The North Sydney-based company moodmessaging has pulled off a rare coup, striking a deal to have its 'IamEmo' multimedia messaging product pre-loaded into a forthcoming Nokia phone model.Moodmessaging's IamEmo brand features an animated chameleon lizard character, called Emo, which uses colour to help convey a range of emotions.
Written by Brad Howarth, Contributor
The North Sydney-based company moodmessaging has pulled off a rare coup, striking a deal to have its 'IamEmo' multimedia messaging product pre-loaded into a forthcoming Nokia phone model.

Moodmessaging's IamEmo brand features an animated chameleon lizard character, called Emo, which uses colour to help convey a range of emotions. The company has developed eight animated greetings, which depict emotions such as happy, angry and cheeky. These, plus two short IamEmo videos, two screen savers and other content, will be included in the multimedia gallery of Nokia's model 3220, due out globally after September.

The chief executive officer of moodmessaging, Kevin Brough, says that although his company is supplying its content to Nokia free of charge, it hopes that doing so will spark consumer interest in paying to download additional animations. These are already available on the Nokia Web site. Moodmessaging is signing additional distribution deals with telecommunications companies and other Web site operators, including BlueSkyFrog in Australia and ZTango in the United States.

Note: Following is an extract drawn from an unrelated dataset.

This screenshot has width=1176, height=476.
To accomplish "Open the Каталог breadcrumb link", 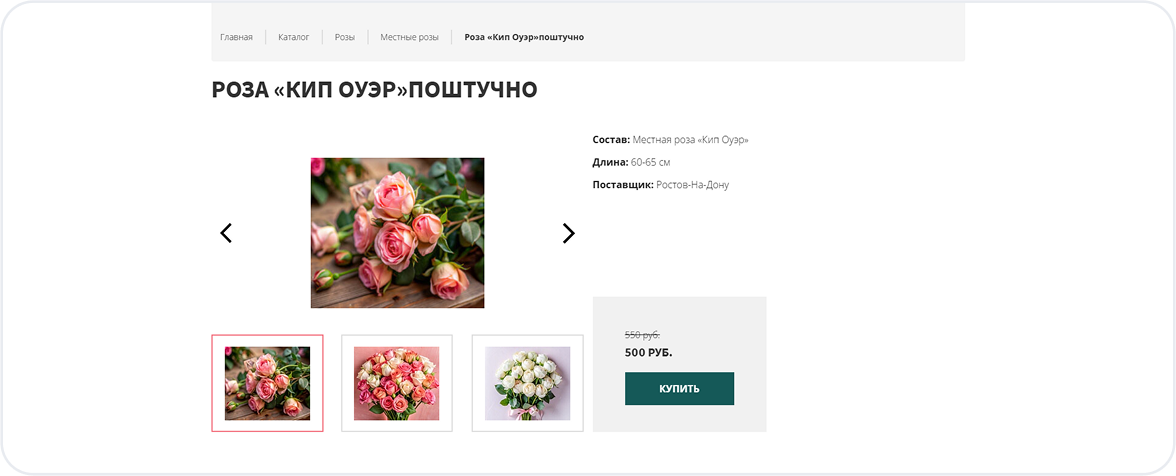I will (294, 37).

While the company launched in 2003, it has followed a circuitous path into existence. The concept for the brand was originally developed in 1998 at the New Zealand paper products company Carter Holt Harvey by moodmessaging's founder, Simon Rupapera, as a means of marketing a range of coloured paper products.

"We came up with this brand concept called Moods, about using colour and emotion," Rupapera says. "And we had this little character that changed his expression depending on what his mood was. That's where the idea originated from".

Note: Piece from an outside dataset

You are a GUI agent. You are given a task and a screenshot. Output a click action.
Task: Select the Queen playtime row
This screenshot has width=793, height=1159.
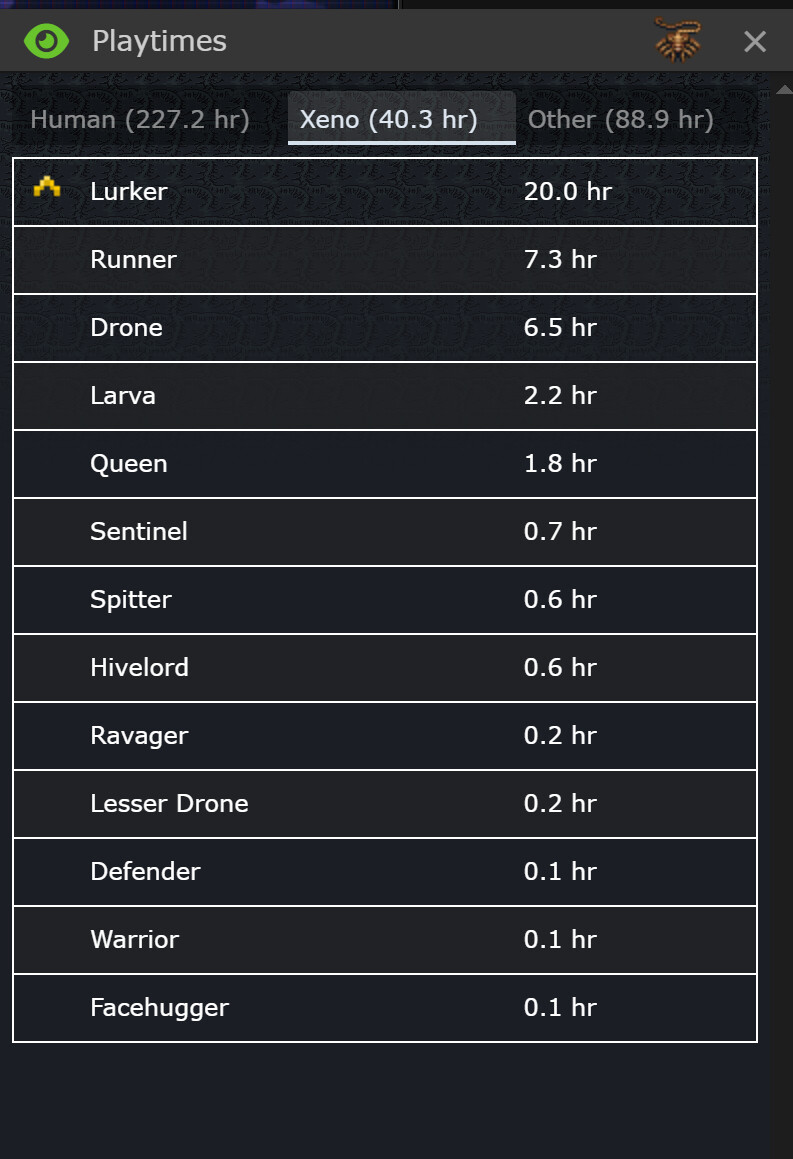coord(385,464)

The Moods concept caught the interest of the advertising agency Saatchi & Saatchi, whose Auckland and New York offices began researching its potential in other applications, such as e-mail. Soon after, the group was introduced to Macquarie Bank, who suggested the company focus on multimedia messaging. Both Macquarie and Saatchi & Saatchi are now part-owners of moodmessaging, alongside 14 other investors. The company has raised AU$3.5 million, and Moodmessaging hopes to be cash flow positive by the end of 2004

Brough says moodmessaging looked deeply into the cultural associations of colour, using focus groups to ensure that the Emo animations would appeal globally. A mime artist was employed to act out the different emotions, and storyboards created. These were then handed to a professional animator, Maurice Giacomini, to bring Emo to life.

Moodmessaging has also signed a licensing deal with the developer of Nokia's accessory products, Swedish company AGO, to create a range of IamEmo-branded merchandise, such as snap-on phone covers. Brough says moodmessaging intends to expand the IamEmo brand into other fields, including potentially an online comic strip, and says other Emo-relaterd characters may be introduced. Monthly download rates for the IamEmo products are now in the thousands, and increasing at 15 percent to 20 percent per month.

"We're very lucky to be where we are, because it is very audacious goal to think that you can create a global brand," Brough says. "And our initially play is to create a brand through MMS. Most people would have already created a brand that they bring in through MMS. We're trying to do it in reverse".